App for football fans

Simon Sulek from Slovakia is now half of the team behind Sport Compass. The other half is Romanian Calin-Alexandru Buruian, founder and CEO. The two met in 2017 at Copenhagen Business School, where they were both studying a Master in Business Administration and E-Business.

However, Calin-Alexandru Buruian had the idea for Sport Compass the year before – in 2016.

“Together with a friend, I had gone to France, where the European Championships in men’s football were being held. We had tickets to watch some of the matches in the stadium, but we also wanted to watch the other matches. So I came up with the idea of an app that showed which bar you could go to in order to watch that night’s match,” says Calin-Alexandru Buruian.

However, when it came to the point where Calin-Alexandru Buruian started working seriously on his idea, he decided to go in a slightly different direction. Instead of making an app for sports fans, he wanted to help the restaurant industry create more visibility around their sporting events.

Today, the Sport Compass app can tell you which sports matches are being shown on the TV channels the restaurant subscribes to. At the same time, it is easy to promote these matches on social media via marketing tools, while also planning and managing day-to-day operations.

Focus on Scandinavia

Because the team behind Sport Compass started working on the business while they were students, there were few options other than to bootstrap themselves to growth.

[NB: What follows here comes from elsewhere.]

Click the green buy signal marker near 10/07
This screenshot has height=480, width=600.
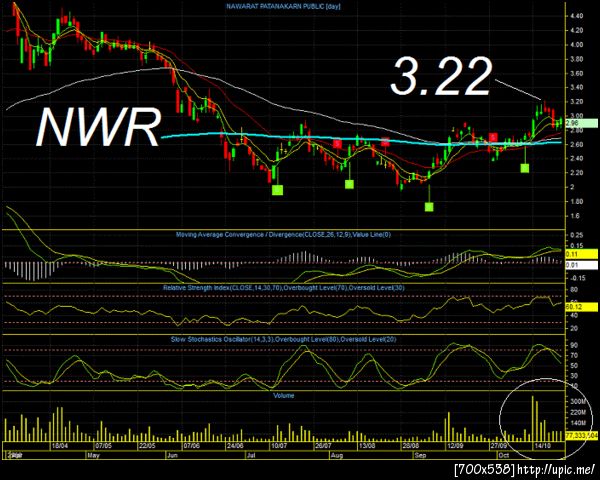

Simon Sulek and Calin-Alexandru Buruian therefore took every opportunity to work at Sport Compass while studying: the CBS Go Grow programme was used for business development coaching, time spent on exchange was spent exploring new markets, and the two fellow students even wrote their thesis on their company.

“Calin went to Munich, and I went to Minnesota, USA. At the time, we had the basic concept in place, so we went from bar to bar and asked the owners if we could take 10 minutes of their time. When you hear about someone going on exchange, you imagine parties and alcohol, but for us it was also about catching up proof of concept from, for example, cash owners,” says Simon Sulek.

Today, Sport Compass has customers in Denmark, Sweden and New Zealand and to ensure future growth, the company has partnered with REEA, an international company that invests in seed-stage startups.

In the future, however, the company will focus primarily on the Scandinavian market, as it can draw on experience in the Danish market.

“Then Germany and the US, where we were on exchange. Because when we were around and talking to bar owners, we also got a lot of expressions of interest. One owner even compared our software to a new gadget: ‘It’s like a new toy. I can’t wait to get my hands on it,” says Calin-Alexandru Buruian.

2022 will also see the building of a advisory boardwhile preparations to bring in investment next year have also begun.

The post Startup of the week: you know cold canvas. Meet Sport Compass who succeeded in sending ‘cold memes’ appeared first on startupmafia.eu.